** TASK **
Set out exactly every line of the entries below, starting at the line that holds "This screenshot has width=1248, height=824." and stopping after the line that holds "Click the magnifying".

[RECORDS Boundary: Start]

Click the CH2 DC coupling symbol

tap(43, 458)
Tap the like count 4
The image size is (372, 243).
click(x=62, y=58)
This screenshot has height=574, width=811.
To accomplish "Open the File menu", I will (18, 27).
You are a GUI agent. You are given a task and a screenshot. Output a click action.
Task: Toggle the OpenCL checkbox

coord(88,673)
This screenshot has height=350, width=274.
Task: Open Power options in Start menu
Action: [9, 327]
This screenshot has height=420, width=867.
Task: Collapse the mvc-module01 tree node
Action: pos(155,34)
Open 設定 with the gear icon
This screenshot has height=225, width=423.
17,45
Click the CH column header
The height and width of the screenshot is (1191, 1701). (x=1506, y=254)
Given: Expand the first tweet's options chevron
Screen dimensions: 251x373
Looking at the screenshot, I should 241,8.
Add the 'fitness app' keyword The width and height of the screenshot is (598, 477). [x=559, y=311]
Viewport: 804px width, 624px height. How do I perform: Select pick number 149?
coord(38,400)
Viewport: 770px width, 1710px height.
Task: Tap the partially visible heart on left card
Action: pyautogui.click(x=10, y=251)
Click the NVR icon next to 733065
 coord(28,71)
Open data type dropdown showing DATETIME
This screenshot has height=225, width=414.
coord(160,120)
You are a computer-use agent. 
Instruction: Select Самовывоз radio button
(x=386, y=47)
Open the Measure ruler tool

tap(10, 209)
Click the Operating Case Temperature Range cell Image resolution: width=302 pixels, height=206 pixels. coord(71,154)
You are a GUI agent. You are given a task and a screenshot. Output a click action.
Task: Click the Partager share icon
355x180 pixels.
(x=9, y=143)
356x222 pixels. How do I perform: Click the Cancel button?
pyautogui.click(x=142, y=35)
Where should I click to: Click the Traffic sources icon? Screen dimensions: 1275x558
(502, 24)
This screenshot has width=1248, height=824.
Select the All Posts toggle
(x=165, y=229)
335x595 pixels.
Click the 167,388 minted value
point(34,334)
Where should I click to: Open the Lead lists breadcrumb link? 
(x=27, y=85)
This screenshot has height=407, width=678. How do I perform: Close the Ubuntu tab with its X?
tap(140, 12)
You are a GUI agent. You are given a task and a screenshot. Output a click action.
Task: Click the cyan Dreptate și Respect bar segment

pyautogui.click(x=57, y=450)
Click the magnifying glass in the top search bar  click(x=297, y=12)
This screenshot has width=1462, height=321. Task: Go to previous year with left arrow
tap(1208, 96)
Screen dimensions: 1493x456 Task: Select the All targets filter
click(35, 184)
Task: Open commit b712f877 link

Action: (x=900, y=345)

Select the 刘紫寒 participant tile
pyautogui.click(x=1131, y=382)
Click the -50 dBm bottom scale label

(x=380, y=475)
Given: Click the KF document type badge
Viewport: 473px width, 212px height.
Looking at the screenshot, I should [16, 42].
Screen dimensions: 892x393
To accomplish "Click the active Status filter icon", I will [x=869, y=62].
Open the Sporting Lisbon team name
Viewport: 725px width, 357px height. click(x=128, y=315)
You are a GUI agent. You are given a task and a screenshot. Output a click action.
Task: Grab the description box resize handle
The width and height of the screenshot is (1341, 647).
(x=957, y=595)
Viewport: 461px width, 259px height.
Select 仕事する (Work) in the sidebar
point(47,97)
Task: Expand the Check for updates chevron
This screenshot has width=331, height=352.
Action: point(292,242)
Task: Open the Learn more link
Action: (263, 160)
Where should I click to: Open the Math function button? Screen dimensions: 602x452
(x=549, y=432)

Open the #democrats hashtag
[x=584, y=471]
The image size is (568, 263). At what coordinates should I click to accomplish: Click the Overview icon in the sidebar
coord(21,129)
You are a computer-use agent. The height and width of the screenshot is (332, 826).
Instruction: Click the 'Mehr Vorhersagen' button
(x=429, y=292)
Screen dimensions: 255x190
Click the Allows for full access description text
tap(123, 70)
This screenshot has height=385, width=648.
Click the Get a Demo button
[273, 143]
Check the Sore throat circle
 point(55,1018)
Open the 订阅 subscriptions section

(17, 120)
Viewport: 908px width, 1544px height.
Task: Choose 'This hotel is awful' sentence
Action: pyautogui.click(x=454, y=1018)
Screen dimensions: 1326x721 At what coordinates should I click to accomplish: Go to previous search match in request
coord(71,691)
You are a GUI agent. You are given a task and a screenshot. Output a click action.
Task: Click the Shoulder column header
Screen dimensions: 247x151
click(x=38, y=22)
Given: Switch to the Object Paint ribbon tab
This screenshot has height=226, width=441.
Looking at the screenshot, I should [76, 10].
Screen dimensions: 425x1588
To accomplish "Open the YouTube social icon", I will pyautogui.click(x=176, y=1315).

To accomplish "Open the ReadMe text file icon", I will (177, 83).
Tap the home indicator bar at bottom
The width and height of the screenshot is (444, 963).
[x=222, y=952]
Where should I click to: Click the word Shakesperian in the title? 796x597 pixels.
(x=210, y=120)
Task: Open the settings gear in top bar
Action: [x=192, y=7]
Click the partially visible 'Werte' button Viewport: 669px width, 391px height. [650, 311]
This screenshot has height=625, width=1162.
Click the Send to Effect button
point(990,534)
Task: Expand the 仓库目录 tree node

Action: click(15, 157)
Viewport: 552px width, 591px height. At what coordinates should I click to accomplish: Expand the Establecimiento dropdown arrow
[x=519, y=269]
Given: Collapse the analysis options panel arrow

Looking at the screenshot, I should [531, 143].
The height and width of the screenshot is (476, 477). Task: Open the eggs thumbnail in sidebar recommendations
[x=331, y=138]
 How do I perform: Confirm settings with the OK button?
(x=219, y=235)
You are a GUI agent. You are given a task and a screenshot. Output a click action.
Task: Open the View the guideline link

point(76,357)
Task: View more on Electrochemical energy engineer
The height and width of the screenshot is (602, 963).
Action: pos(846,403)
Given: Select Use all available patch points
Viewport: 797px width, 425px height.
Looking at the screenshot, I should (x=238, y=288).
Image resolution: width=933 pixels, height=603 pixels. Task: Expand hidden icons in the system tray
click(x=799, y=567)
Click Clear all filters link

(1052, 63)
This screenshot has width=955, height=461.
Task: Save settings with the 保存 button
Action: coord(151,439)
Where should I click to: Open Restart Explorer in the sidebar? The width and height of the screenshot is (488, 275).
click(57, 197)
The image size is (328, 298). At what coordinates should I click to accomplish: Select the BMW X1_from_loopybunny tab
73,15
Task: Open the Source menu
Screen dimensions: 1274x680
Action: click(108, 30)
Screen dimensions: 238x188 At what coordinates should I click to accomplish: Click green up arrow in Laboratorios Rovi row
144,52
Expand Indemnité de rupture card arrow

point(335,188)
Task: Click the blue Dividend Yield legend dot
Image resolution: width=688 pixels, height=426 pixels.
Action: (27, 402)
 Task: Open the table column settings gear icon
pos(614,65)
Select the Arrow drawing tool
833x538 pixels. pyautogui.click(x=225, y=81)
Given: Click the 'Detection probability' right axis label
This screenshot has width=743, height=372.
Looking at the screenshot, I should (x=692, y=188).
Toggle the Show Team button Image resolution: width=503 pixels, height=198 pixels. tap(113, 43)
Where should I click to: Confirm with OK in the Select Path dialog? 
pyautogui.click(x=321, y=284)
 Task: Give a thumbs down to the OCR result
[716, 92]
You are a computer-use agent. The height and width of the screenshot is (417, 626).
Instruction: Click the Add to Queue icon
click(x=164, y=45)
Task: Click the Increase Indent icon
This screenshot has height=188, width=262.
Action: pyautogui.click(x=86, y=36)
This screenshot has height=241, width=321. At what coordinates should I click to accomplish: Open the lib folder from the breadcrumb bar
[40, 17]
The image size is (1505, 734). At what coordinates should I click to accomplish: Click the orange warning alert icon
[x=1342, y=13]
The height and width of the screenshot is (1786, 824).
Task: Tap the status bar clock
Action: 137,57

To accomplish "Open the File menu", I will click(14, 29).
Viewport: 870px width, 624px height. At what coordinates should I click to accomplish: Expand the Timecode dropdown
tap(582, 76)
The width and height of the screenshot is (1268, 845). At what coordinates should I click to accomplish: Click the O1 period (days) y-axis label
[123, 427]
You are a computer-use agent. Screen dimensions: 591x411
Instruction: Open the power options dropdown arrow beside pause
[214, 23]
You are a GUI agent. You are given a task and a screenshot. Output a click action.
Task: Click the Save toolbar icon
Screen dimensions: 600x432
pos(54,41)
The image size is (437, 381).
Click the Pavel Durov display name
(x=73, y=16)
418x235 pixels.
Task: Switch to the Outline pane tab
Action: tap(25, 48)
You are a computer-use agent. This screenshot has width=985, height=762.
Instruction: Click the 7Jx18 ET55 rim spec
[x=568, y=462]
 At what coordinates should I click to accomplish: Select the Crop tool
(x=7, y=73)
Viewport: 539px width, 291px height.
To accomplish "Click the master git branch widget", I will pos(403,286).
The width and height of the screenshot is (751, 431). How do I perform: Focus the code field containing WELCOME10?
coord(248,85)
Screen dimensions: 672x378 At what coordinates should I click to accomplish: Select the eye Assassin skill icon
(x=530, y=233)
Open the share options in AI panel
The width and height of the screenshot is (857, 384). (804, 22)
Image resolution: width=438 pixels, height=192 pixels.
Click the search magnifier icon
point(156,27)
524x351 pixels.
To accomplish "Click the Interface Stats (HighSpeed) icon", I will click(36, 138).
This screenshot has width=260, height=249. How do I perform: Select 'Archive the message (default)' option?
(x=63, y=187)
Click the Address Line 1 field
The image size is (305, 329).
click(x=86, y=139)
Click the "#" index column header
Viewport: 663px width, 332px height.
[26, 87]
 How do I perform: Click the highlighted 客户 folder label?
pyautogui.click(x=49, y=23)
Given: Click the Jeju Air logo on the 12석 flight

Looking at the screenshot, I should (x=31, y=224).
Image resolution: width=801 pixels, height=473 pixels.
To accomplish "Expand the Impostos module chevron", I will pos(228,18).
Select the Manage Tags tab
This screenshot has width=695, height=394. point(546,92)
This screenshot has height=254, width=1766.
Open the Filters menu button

[RECORDS Boundary: End]

** SOLVED EXERCISE **
This screenshot has width=1248, height=824.
Select the All Posts toggle
(x=165, y=229)
335x595 pixels.
Click the 167,388 minted value
point(34,334)
Where should I click to: Open the Lead lists breadcrumb link? 
(x=27, y=85)
This screenshot has height=407, width=678. How do I perform: Close the Ubuntu tab with its X?
tap(140, 12)
You are a GUI agent. You are given a task and a screenshot. Output a click action.
Task: Click the cyan Dreptate și Respect bar segment

pyautogui.click(x=57, y=450)
Click the magnifying glass in the top search bar  click(x=297, y=12)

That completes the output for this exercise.